Chicago Mayor Accepts Award for Cigarette Regulation Legislation
Written by James P. Nevin
Chicago Mayor Rahn Emanuel accepted an award from an Oakland, California based anti-tobacco group for his cigarette regulation efforts.
The mayor recently attempted to ban e-cigarettes wherever smoking is prohibited and block sales to minors, but the city’s aldermen voted against his legislation. Instead, the City Council’s Finance and Health Committees agreed to ban the sale of menthol and flavored tobacco products within 500 feet of Chicago schools, which is five times the existing radius.

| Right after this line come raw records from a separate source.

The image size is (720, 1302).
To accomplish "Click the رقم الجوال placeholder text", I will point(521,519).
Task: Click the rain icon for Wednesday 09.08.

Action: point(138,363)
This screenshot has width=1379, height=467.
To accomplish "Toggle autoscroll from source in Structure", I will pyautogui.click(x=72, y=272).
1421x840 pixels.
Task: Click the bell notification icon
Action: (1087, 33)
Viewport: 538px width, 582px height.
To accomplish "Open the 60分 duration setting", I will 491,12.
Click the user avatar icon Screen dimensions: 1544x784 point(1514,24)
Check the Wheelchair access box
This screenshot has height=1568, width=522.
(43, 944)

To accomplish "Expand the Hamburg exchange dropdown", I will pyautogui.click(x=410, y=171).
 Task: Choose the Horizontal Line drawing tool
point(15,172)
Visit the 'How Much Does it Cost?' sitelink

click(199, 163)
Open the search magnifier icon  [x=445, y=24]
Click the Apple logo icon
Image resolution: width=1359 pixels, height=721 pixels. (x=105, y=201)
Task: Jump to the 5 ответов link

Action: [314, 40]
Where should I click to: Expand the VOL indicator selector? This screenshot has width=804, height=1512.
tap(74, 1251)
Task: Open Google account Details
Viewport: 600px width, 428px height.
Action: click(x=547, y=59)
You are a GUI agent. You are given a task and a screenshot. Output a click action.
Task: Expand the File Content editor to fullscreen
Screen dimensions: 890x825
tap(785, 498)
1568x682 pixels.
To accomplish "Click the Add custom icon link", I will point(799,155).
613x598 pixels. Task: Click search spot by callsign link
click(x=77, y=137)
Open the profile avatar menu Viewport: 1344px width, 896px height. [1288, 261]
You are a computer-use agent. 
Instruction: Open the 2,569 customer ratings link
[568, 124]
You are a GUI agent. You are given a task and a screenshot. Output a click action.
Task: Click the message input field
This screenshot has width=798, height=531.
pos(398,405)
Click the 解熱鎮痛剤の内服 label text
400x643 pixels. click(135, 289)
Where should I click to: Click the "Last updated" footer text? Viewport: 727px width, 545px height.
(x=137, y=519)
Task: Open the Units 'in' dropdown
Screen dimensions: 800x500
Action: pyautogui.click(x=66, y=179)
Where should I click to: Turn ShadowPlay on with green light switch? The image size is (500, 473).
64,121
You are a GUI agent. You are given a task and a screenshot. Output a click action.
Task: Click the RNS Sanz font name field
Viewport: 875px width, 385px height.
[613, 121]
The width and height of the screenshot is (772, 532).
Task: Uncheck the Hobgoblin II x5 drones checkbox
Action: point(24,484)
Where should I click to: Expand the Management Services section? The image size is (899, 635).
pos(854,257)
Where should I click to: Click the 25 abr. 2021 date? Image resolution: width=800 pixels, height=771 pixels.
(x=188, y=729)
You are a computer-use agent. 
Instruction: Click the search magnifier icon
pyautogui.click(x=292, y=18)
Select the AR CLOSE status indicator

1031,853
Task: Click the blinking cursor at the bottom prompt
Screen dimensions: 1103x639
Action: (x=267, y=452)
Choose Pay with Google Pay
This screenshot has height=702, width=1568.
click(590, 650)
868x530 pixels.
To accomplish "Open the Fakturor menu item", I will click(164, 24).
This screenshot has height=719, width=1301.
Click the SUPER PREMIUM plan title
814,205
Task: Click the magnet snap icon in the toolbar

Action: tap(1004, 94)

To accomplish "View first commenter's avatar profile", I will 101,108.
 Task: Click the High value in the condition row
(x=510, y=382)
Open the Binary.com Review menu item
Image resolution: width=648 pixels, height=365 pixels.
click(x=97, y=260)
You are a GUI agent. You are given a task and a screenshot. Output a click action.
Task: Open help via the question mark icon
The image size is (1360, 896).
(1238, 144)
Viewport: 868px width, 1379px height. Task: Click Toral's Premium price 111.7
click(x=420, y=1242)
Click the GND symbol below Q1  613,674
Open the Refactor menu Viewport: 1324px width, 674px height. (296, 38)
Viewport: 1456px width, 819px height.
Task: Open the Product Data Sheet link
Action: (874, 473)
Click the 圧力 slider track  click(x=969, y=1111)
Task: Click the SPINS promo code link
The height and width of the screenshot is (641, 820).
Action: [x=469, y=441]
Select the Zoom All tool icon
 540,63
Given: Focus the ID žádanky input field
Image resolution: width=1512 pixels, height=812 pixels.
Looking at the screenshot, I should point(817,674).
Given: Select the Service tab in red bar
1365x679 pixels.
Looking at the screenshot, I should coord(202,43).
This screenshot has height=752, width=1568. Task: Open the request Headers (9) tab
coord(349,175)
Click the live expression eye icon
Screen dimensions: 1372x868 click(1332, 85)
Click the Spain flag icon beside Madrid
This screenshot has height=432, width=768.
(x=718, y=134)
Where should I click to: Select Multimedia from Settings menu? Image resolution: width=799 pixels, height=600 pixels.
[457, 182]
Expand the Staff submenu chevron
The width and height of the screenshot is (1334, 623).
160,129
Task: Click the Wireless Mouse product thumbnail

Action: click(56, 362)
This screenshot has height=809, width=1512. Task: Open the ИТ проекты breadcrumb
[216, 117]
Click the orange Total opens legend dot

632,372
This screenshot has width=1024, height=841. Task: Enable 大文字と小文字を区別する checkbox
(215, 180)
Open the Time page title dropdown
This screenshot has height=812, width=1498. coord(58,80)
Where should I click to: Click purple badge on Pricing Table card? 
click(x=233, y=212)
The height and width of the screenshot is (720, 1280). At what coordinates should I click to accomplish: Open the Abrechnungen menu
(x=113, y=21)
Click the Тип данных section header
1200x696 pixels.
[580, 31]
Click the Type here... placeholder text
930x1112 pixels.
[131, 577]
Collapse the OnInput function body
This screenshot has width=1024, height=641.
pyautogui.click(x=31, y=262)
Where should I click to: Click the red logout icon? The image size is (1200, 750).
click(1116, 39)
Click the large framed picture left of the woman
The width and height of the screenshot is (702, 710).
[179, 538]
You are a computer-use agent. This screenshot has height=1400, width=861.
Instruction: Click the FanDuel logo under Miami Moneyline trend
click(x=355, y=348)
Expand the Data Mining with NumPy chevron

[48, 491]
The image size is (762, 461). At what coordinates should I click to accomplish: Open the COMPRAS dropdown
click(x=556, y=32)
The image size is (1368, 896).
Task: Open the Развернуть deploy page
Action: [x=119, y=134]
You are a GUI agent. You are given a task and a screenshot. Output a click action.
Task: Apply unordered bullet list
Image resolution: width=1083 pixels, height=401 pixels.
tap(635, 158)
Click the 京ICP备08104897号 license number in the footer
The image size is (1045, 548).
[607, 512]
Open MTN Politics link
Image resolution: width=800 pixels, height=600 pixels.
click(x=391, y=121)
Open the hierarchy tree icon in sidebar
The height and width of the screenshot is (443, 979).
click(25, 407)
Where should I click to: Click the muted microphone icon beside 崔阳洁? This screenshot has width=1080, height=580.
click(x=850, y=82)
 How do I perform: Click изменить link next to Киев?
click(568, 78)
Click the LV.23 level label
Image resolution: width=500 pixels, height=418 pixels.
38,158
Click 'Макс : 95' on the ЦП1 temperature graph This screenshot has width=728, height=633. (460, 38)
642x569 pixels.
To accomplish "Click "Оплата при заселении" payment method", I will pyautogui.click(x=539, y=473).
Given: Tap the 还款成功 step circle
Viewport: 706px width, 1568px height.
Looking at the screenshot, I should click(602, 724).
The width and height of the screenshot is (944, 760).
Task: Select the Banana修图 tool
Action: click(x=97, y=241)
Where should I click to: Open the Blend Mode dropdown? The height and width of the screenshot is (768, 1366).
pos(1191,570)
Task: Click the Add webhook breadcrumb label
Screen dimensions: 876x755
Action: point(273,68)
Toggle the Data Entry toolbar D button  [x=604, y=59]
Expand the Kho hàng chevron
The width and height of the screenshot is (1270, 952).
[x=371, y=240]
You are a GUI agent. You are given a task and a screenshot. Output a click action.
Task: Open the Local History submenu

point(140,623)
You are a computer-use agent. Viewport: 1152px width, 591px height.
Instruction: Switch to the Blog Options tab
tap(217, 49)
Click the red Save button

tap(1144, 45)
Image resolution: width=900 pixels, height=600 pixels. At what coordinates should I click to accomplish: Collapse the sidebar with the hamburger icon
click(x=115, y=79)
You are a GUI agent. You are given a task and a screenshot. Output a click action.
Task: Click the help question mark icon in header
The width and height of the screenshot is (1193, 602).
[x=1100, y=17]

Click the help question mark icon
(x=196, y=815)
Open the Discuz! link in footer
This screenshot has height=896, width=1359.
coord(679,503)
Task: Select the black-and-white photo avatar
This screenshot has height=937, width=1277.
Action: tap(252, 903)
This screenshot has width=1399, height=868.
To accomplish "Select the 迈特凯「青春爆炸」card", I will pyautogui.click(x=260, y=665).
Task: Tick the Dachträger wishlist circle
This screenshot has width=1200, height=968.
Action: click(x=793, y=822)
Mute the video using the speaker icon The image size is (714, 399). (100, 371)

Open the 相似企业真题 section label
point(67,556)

Emmanuel received the African American Tobacco Control Leadership Council’s Visionary Elected Leader Award at a City Hall news conference with members who had flown to Chicago to present the award. A member of the organization stated that the group hopes to use Emmanuel’s work in Chicago as a road map for other cities to enact stronger tobacco regulations.
The mayor used the opportunity to discuss the stall he encountered from the city’s aldermen when trying to push a tougher set of rules for electronic smoking devices. Some of the aldermen argued the health effects from the electronic cigarettes’ smoke have not been determined and it would be difficult for business owners to outlaw the devices. Others stated that adult smokers use e-cigarettes to help quit smoking regular cigarettes.
Emmanuel insists their responses are influenced by Big Tobacco, and its high-powered lobbyists as part of their agenda to convince the public that e-cigarettes are not dangerous. The mayor stated that it is his goal, along with Health Commissioner Dr. Bechara Choucair, to cut off minor’s access to gateway products that lead to cigarette smoking. Products such as e-cigarettes, menthol and flavored tobacco are used to lure children into a lifetime addiction to smoking.
The attempted ban on e-cigarettes is part of the mayor’s ongoing efforts to make Chicago a more expensive and difficult place to smoke. Recently, he also made an effort to raise the city’s cigarette tax by 75 cents a pack in 2014, but the law was amended to a 50-cent bump.